I went to twitter for advice, and got several responses, including:
A couple of people also left responses directly. I wrote to the student in an email,
Hi, and thanks for reading my blog. I’m responding privately to say that your outrage about your math education makes a lot of sense. I don’t know where you took Algebra 2 or anything about you, but I’ve seen enough classrooms (and been dragged through some bad ones myself) to know that your feelings are justified.
I also want you to know that I’ve connected with a few other teachers about your comment and I’m gathering my thoughts to respond more publicly. I think I’ll probably end up writing about this experience, since that’s how I learn and process my learning. You’re invited to keep reading and responding to everything, of course. I’m assuming that I was not your teacher (let me know if I was!), and I know that there are many adults who do not respect anyone younger than themselves, so I understand why you would start by disrespecting me. From now on, I will only accept comments from you written with the basic assumption that we’re all trying to figure out a better way to teach and learn.

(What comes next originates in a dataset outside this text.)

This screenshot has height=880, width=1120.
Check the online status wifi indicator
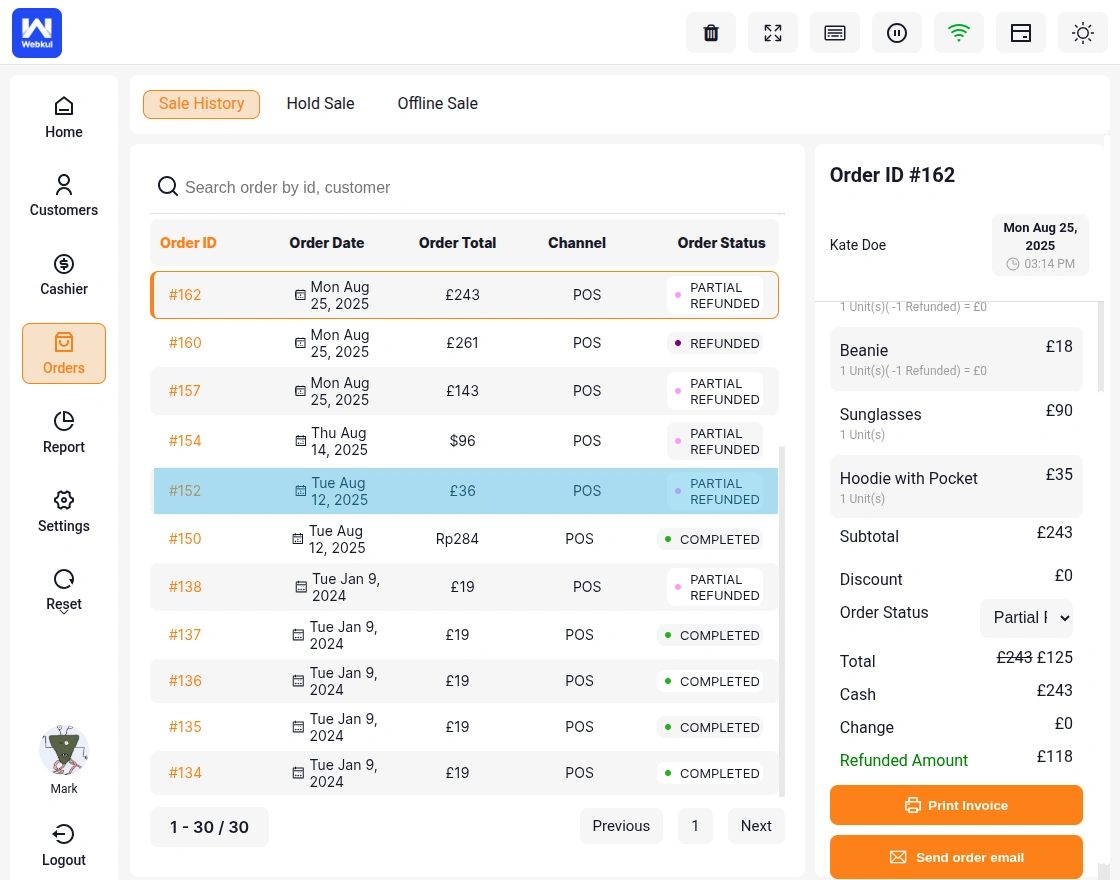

What I’m trying to show is that there were six adults ready to respond with concern late at night. Maybe some of us responded imperfectly, and I’m still worried that I shouldn’t be sharing the email I sent, but we’ve all got this students’ interests in mind. We’re showing by example how we want interaction on the internet to happen. We have our own supportive community of adults… for goodness’ sake, let’s bring our kids into it!